→ **Task item**: Each entry is to be retyped exactly as it appears, and each image is to be dropped.

Supplied records below:

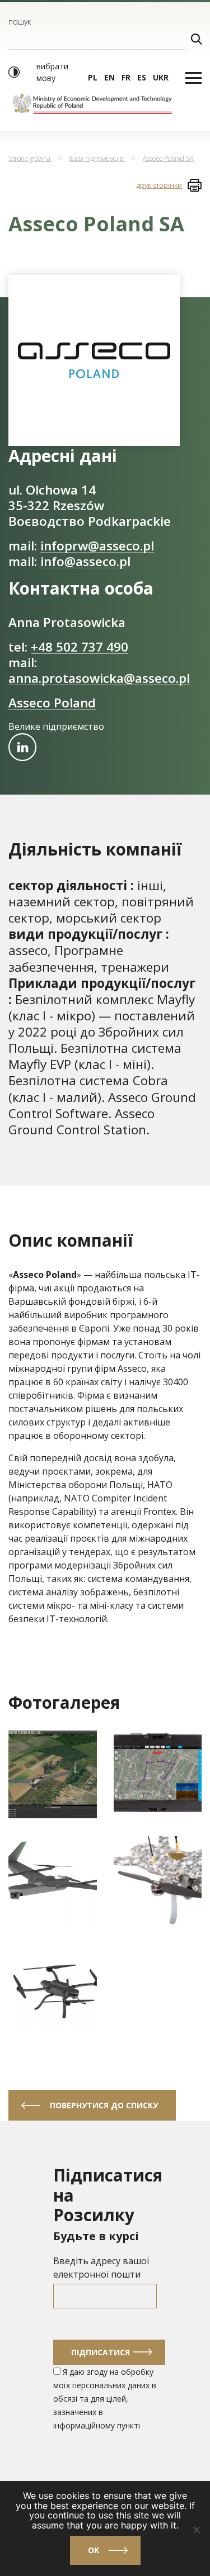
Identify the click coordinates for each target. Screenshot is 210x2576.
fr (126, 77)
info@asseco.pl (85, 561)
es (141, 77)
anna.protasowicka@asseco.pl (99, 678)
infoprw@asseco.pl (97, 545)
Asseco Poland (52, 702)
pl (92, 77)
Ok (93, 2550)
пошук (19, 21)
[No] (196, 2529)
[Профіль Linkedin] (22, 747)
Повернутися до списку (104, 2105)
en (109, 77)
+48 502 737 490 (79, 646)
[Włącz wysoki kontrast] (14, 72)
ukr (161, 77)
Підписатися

End of Supplied records.

→ **Reply to the exercise**:
Identify the click coordinates for each target. Screenshot is 210x2576.
fr (126, 77)
info@asseco.pl (85, 561)
es (141, 77)
anna.protasowicka@asseco.pl (99, 678)
infoprw@asseco.pl (97, 545)
Asseco Poland (52, 702)
pl (92, 77)
Ok (93, 2550)
пошук (19, 21)
[No] (196, 2529)
[Профіль Linkedin] (22, 747)
Повернутися до списку (104, 2105)
en (109, 77)
+48 502 737 490 (79, 646)
[Włącz wysoki kontrast] (14, 72)
ukr (161, 77)
Підписатися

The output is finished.